India faced extreme weather events on 99% of days in the first nine months of this year, marked by heat and cold waves, lightning and storms, heavy rain, floods and landslides, as per an assessment of extreme weather events by the Delhi-based Centre for Science and Environment. These events claimed 4,064 lives and impacted 9.5 million hectares of crop area, besides killing livestock and damaging property. The damage to crops would have climbed up following unseasonal showers in October just ahead of harvest.

Brutal harvest

For Deepak Pagar, an onion grower from Nashik in Maharashtra, the kharif harvest months of October and November have been brutal. Compared to production costs of 8-12 per kg (depending on plot-specific yield and weather), current wholesale prices are around 7 per kg.

“Past restrictions imposed on exports to keep domestic prices low for consumers have killed the export market. Onions are no longer being exported to countries like Bangladesh which were large buyers once. We have hit the streets several times in the past months but the government is yet to announce any support measures,” Pagar said.

He added that to grow onions in 20 acres, he ends up spending over 20 lakh in a season. Due to the crash in prices, he is unable to repay a debt of 10 lakh taken from finance companies (not banks) at high interest rates.

“I am even unable to pay the 30,000 college fees for my son who is studying in Pune,” he said. He added that farmers are in a bind as most crop prices have collapsed. “We may decide to plant less onions in the winter crop season. But then prices of other crops like soybean, maize and cotton are not any good. We are left with very little choice.”

Cotton yields are lower by 10-15% due to untimely rains in October but prices are lower than the MSP floor price after the government abolished the import duty, said Vijay Nawal, a farmer from Yavatmal district in Maharashtra.

Like cotton, where India has turned a net importer in recent years, India’s soaring imports of pulses and oilseeds at negligible duties impacted prices for domestic growers.

The centre removed the import duty in August, extending an olive branch to the US after it imposed 50% tariffs on exports from India (amid ongoing trade negotiations). The move was also meant to ease input costs for domestic mills. But as a result, farmers are receiving a price of around 6,800 per quintal, about 16% lower than the MSP of 8,110 per quintal. Prices are also low because of high moisture content in the fibre because of rains during harvest.

-=-=-=-=-

### Required work
According to the text on India's extreme weather and farm prices, how many lives did extreme weather events claim in the first nine months of the year?

### Source data
-=-=-=-=-

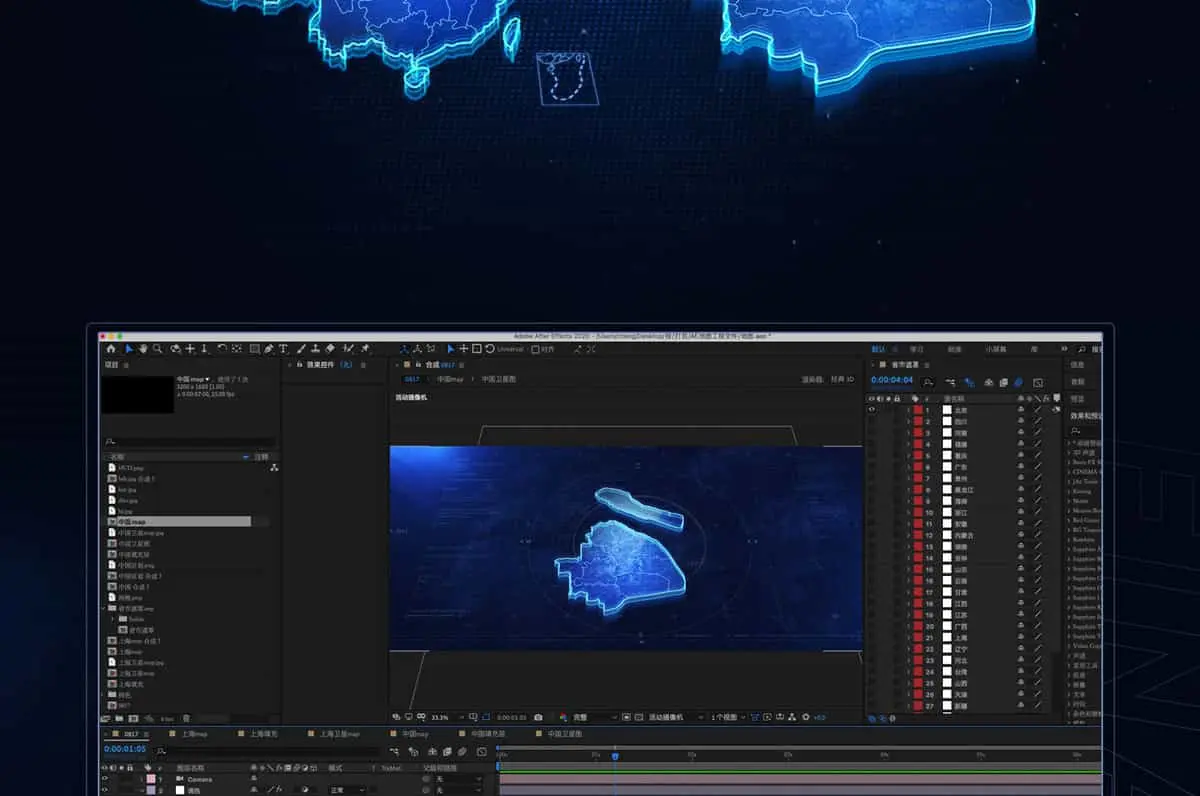
Task: Enable the 对齐 snapping checkbox
Action: pos(536,349)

-=-=-=-=-

### The solution
4,064 lives.